RE: Vowel Epenthesis and Audiograms from Harvey Bingham on 2005-03-10 (www-voice@w3.org from January to March 2005)

From: Harvey Bingham <hbingham@acm.org>
Date: Thu, 10 Mar 2005 00:32:59 -0500
To: "Jim Tobias" <tobias@inclusive.com>, "'Al Gilman'" <Alfred.S.Gilman@IEEE.org>,<www-voice@w3.org>
Message-Id: <6.2.1.2.2.20050310000526.0280c980@pop.rcn.com>
At 10:28 AM 3/9/2005, Jim Tobias wrote:
>
>Hi all,
>
>I hate to stretch this thread out so far, but I'm requesting references to
>some interesting research, or a confirmation that the research has not been
>done:

The Handbook of Phonetic Science
Copyright &copy; 1997
ISBN 0-631-21478-X

has many good suggestions.
Chapter 26 is on Speech Synthesis, including text-to-speech.

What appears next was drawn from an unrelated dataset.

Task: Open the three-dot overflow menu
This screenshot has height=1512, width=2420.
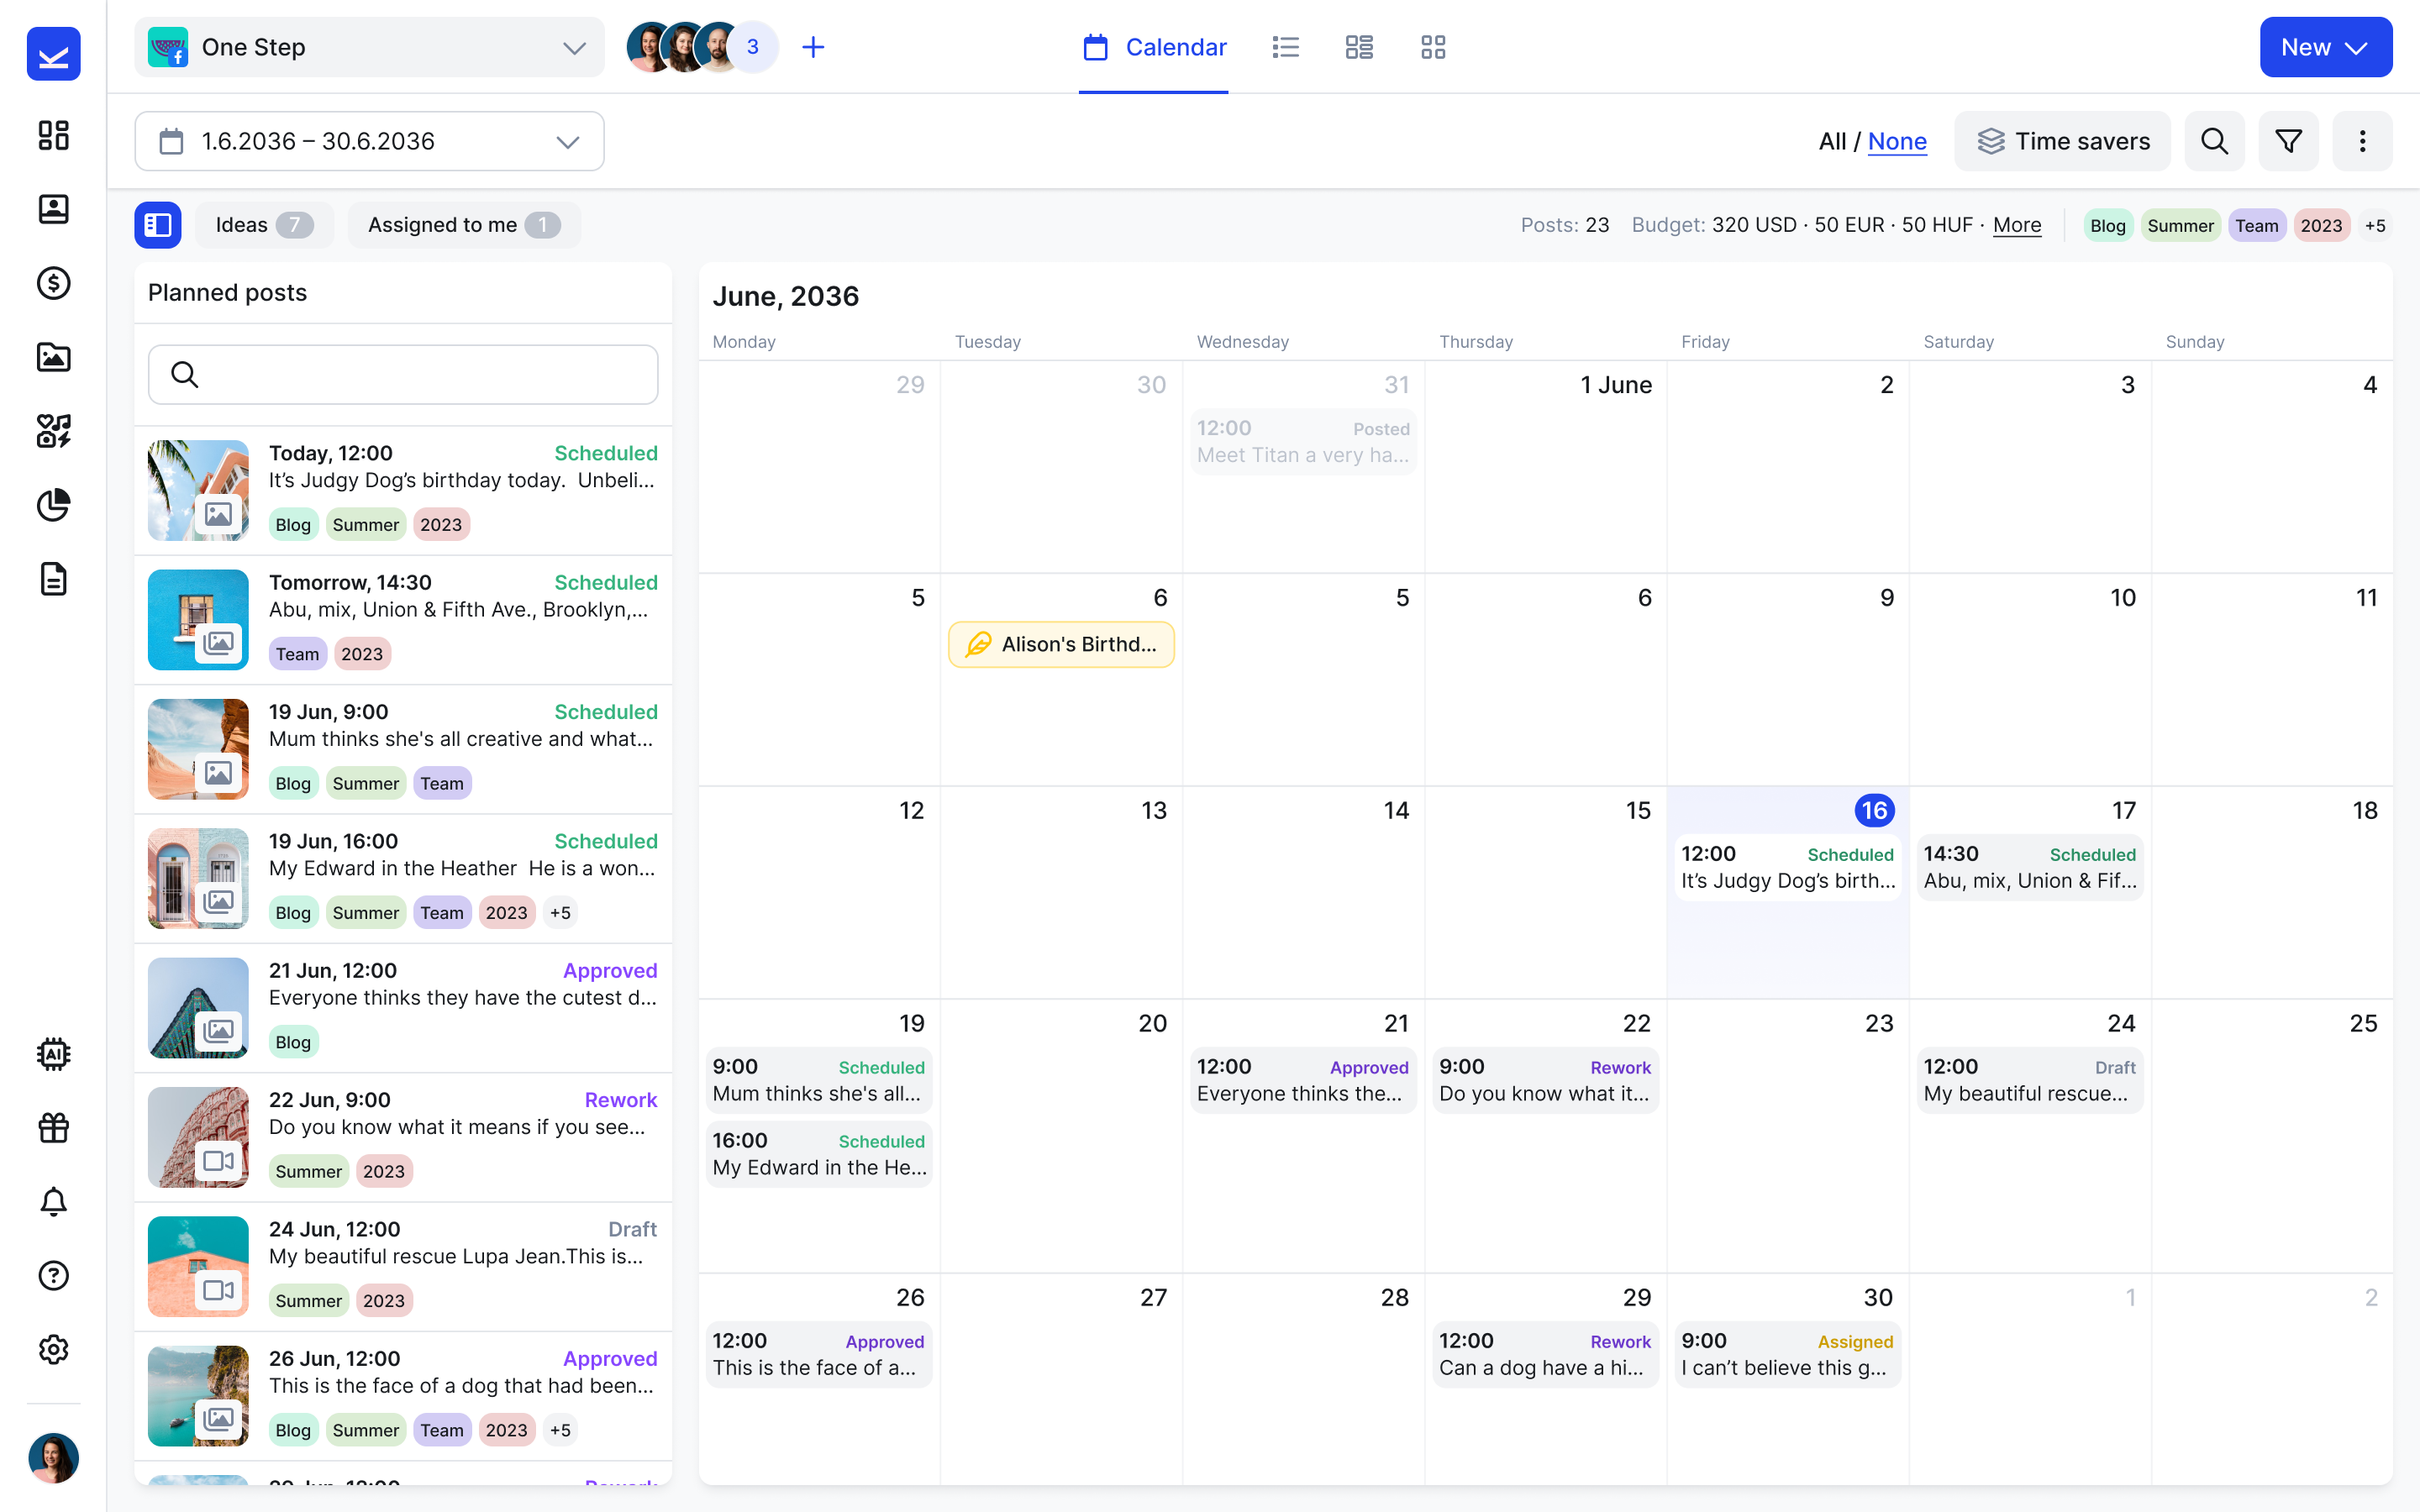Action: (2362, 141)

>It strikes me that Harvey's idea may not be the only one possible for
>creating "hyperintelligible synthetic speech".  If we assume that most
>synthesis has had as its goal "naturalness", or an "audible Turing test",
>then there may be lots of uncharted territory regarding augmented
>intelligibility.  In short, are there ways of improving the intelligibility
>of synthetic speech above that of human speech by exaggerating certain
>speech characteristics (strengthening the weakest links), adding new
>marker-sounds, or by other techniques?
>
>There is a clear potential benefit for people who are hard of hearing or in
>noisy environments, but this may be even more valuable when the speech rate
>is set high, such as by screen reader users.
>
>I'm sorry if I've overexposed my ignorance and wasted your time....
>
>***********
>Jim Tobias
>Inclusive Technologies
>tobias@inclusive.com
>+732.441.0831 v/tty
>www.inclusive.com
>

Thanks, Al for your succinct summary of my epenthesis thoughts.

Best Regards/Harvey

> > -----Original Message-----
> > From: www-voice-request@w3.org
> > [mailto:www-voice-request@w3.org] On Behalf Of Al Gilman
> > Sent: Tuesday, March 08, 2005 10:01 AM
> > To: www-voice@w3.org
> > Cc: Harvey Bingham
> > Subject: Re: Vowel Epenthesis and Audiograms
> >
> >
> > *summary
> >
> > a) the function (epending vowels for recognizability of the
> > sound) is [barring further knowledge] desirable from a WAI
> > perspective.
> >
> > b) the pronunciation lexicon seems a less likely place to
> > standardize terms to request this transform than, say, SSML
> > voice properties.
> >
> > *details
> >
> > At 12:48 PM +0000 3/8/05, Max Froumentin wrote:
> > >Harvey Bingham <hbingham@acm.org> writes:
> > >
> > >>  As an aid to aging ears that have lost high-frequency hearing, I
> > >> have  found that vowel epenthesis can make pronunciation
> > more understandable.
> > >
> >
> > Let's back up one level.  Where does it show up in use cases?
> >
> > Vowel epenthesis as Harvey points out is a
> > phoneme-string-level technique that can contribute to a
> > "high-contrast mode" for speech production.  So it is
> > potentially important in terms of making the Voice Browser
> > robust in the face of delivery context variability, whether
> > because the line is noisy, the end of the line is in a noisy
> > environment, or the subscriber's hearing is impaired.
> >
> > In the Voice Browser Framework it probably belongs in the
> > realm of Voice Properties which are based in SSML.  But,
> > because it is dependent on the phone sequence specific to a
> > token, it is a different class of speech-production directive
> > than pitch or rate.  It is more like voice-family, but it
> > would want to be available mix-and-match in combination with
> > voice (family) selection.
> >
> > In V3 are we allowed to open the voice properties of SSML up
> > for extension?  Maybe it belongs in there.  I don't see
> > putting the epenthesized versions in the lexicon any time
> > soon given the 'documentation by exception'
> > performance budgets in current Voice Browser use of TTS.
> >
> > This transform may also benefit ASR performance if a
> > speech-variability processor takes the standard pronunciation
> > and generates a raft of likely variations given the range of
> > speakers expected.  People who are having difficulty hearing
> > themselves, and those with noisy audio for any reason, may
> > adopt this shift reflexively and allowing for it is likely to
> > correct missed catches more than it introduces false
> > positives.  [But I'm guessing.]
> >
> > Al
Received on Thursday, 10 March 2005 05:33:30 UTC